Inter-domain Routing Stability Dynamics During Infrastructure Stress Events: The Internet Worm Menace

The Internet is crucial to business, government, education and many other facets of society and its continuing scalability places serious challenges on the routing system's capability to produce a stable view of the overall network reachability. Several global-scale Internet failures driven by the uncontrollable spreading of self-propagating code exploiting homogeneous security vulnerabilities have led the popular press to predict the imminent death of the Internet. The last few years have seen a dramatic increase in the frequency and virulence of such ”internet worm” out-breaks infecting hundreds of thousands of Internet hosts in a very short period and sometimes disrupting the connectivity of some large sections of the Internet with significant damages in network stability. Although the predicted Internet col-lapse has yet to materialize, further analysis of the behavior and characteristics of wide-area network dynamics during these events is critical for the evolution of the Internet, and there is considerable effort focused on developing technical means for detecting and containing worm infections before they can affect global network stability.
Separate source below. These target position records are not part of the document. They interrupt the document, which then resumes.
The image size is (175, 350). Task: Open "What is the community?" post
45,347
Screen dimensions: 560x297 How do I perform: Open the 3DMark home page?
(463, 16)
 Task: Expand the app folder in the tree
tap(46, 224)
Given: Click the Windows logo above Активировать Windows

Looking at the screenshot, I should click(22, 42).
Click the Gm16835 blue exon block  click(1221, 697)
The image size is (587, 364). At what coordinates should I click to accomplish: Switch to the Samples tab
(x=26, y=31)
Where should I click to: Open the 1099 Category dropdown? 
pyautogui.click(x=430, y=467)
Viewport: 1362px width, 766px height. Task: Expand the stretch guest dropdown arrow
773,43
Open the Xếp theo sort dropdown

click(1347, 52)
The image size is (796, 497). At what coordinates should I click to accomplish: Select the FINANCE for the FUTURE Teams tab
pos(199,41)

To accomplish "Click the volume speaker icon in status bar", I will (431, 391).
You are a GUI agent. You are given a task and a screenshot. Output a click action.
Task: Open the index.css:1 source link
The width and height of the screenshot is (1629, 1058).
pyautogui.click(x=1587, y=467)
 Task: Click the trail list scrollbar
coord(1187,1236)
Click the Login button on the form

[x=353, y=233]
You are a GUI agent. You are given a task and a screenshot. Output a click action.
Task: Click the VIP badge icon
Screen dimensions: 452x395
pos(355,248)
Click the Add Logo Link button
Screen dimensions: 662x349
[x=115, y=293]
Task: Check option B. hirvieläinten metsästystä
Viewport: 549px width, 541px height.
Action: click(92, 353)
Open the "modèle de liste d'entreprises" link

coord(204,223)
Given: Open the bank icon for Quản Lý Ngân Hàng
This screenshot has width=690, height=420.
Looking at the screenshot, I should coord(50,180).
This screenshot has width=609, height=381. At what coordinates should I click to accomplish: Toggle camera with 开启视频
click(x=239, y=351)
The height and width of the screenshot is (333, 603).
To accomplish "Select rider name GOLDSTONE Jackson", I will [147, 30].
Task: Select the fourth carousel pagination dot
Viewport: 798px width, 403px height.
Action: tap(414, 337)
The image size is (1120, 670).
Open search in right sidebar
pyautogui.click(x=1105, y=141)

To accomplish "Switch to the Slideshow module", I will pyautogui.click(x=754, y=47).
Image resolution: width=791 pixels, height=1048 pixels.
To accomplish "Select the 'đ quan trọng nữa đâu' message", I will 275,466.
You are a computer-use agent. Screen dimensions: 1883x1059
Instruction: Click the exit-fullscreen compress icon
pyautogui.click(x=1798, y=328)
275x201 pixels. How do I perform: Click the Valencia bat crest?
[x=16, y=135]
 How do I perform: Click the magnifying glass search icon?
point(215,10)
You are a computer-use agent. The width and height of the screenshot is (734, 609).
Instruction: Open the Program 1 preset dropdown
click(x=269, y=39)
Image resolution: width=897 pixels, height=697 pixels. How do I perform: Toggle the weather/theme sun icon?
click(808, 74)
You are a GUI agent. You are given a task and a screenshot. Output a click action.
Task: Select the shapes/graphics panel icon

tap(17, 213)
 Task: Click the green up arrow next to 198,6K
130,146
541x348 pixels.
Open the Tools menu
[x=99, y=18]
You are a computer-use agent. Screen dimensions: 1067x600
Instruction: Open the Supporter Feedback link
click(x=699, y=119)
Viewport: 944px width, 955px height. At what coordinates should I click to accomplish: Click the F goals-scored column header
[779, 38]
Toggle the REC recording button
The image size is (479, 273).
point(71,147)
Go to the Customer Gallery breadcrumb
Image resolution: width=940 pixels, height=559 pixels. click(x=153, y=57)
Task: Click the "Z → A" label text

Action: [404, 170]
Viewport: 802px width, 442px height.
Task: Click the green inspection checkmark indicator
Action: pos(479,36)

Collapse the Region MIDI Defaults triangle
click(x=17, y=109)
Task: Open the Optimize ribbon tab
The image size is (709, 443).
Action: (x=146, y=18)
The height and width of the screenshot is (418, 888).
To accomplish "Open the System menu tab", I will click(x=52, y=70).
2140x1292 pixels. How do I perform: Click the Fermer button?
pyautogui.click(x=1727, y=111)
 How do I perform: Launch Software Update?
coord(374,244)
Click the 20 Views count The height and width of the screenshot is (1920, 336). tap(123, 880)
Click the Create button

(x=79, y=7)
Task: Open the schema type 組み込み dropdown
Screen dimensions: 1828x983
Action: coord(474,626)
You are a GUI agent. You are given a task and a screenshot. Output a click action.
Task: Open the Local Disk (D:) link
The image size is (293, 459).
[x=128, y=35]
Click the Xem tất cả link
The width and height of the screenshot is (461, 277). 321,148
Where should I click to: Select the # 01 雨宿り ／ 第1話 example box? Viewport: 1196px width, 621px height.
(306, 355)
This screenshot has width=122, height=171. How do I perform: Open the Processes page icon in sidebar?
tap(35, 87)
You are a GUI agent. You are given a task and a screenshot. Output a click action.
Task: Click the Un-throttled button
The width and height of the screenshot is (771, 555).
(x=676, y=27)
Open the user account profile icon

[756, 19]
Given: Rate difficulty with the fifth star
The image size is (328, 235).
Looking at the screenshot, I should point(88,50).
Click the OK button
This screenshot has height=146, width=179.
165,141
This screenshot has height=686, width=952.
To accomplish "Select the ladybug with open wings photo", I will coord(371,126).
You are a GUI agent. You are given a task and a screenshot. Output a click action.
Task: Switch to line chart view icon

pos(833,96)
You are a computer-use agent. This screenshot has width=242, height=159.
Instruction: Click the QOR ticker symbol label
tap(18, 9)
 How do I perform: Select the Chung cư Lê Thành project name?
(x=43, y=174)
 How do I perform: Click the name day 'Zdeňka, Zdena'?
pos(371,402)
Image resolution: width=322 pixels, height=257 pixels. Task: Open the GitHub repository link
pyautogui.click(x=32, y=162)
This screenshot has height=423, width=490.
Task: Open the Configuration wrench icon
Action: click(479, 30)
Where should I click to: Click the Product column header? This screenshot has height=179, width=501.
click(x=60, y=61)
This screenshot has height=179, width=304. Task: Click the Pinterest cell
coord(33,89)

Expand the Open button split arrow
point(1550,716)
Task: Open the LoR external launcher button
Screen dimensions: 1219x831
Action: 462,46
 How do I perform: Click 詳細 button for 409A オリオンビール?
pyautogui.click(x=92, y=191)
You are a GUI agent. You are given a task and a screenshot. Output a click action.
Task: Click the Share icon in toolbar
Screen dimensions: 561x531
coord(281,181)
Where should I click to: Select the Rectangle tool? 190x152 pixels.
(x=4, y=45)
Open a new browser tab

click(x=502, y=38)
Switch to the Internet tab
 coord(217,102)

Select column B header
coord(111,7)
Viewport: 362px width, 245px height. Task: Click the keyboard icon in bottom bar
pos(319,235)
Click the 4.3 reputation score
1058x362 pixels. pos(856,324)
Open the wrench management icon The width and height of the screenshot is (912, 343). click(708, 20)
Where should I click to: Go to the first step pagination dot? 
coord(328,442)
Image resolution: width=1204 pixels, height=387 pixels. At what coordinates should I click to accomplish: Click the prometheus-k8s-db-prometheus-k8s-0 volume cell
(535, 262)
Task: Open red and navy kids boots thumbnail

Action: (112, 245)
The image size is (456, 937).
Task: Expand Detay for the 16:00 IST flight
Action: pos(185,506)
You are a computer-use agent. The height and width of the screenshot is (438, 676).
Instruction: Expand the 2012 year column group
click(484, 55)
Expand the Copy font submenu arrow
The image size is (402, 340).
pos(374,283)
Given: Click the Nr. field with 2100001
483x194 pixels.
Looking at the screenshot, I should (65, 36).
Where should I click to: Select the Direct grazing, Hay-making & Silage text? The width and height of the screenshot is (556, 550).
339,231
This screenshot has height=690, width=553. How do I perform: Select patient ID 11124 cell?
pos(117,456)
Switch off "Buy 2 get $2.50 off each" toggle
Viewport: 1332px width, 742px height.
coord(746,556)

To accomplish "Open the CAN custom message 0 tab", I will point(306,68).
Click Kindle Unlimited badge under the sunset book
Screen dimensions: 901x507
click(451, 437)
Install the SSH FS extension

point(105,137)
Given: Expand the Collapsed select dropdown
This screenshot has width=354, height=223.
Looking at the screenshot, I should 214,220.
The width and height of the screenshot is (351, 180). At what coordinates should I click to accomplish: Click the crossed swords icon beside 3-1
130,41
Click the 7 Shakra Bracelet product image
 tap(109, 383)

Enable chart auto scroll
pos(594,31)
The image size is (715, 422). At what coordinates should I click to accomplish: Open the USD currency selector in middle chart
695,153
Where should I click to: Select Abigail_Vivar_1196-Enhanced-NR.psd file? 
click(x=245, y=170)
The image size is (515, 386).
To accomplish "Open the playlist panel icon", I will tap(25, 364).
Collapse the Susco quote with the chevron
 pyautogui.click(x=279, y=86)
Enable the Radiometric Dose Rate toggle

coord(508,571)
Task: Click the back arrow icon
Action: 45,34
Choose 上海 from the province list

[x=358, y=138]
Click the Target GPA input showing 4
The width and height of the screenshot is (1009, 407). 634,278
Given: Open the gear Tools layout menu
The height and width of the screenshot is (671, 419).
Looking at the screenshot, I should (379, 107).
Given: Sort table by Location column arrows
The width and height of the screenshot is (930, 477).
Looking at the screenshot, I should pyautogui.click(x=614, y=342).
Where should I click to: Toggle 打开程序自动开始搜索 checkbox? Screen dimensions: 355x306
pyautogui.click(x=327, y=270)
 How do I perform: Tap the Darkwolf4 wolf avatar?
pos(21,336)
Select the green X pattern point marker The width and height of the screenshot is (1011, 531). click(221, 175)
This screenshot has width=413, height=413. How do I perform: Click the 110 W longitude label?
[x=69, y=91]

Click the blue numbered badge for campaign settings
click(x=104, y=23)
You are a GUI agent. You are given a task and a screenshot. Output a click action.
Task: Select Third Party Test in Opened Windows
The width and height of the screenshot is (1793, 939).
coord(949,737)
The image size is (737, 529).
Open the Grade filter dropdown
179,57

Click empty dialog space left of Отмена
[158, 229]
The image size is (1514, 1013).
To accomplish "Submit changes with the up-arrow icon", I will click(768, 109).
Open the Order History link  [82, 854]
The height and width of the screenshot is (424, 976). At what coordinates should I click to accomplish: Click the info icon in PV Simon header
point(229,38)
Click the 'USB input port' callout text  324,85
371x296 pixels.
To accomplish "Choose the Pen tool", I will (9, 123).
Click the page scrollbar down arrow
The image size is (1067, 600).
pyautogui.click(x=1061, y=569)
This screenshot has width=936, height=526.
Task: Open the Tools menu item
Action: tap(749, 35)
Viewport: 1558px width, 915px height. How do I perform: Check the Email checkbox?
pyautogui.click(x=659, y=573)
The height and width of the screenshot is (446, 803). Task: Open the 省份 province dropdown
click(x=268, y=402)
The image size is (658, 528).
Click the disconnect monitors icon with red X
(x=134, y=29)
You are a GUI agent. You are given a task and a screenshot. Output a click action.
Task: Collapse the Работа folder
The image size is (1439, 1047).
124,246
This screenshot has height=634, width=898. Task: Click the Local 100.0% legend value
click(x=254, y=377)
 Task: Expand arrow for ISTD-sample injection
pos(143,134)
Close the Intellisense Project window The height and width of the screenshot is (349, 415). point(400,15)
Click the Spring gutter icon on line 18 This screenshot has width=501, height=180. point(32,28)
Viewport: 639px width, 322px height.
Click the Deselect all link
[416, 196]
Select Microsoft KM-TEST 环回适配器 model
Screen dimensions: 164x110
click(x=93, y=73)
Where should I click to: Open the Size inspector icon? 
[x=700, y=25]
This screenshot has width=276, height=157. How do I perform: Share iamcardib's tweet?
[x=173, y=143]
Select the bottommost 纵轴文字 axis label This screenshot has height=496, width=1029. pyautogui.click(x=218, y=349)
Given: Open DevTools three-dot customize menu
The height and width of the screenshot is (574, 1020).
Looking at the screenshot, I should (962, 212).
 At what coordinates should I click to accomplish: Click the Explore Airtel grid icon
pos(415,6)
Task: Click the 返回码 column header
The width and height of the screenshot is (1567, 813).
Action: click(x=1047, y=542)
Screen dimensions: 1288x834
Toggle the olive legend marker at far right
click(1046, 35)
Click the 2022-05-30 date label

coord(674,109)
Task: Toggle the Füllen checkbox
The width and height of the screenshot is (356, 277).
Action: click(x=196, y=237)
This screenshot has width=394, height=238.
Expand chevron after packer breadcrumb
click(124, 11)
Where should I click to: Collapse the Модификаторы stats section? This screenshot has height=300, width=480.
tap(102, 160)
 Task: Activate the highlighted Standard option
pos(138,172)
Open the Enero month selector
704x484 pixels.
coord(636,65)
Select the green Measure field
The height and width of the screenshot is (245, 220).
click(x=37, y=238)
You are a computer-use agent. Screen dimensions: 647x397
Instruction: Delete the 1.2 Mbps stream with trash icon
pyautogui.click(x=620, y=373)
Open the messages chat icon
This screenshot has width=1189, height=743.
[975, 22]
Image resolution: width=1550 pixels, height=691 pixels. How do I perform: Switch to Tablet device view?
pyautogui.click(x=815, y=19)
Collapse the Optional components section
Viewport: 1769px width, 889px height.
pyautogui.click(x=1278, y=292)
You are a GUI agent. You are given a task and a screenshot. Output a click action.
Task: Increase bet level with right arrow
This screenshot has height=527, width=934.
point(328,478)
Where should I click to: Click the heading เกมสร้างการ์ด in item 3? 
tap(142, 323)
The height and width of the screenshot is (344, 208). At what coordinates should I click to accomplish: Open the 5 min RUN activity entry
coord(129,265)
The main focus of this work is the impact of worm spreading events on BGP inter-domain routing dynamics on time scales that are long enough to have the potential to increase route convergence times and impact the network behavior. Our analysis shows the direct correlation between observed instabilities and some worm attacks. We analyzed in detail the Internet infrastructure failure and pathological events that can be triggered by the abnormal traffic during the worm attack and how they can lead to global routing instability.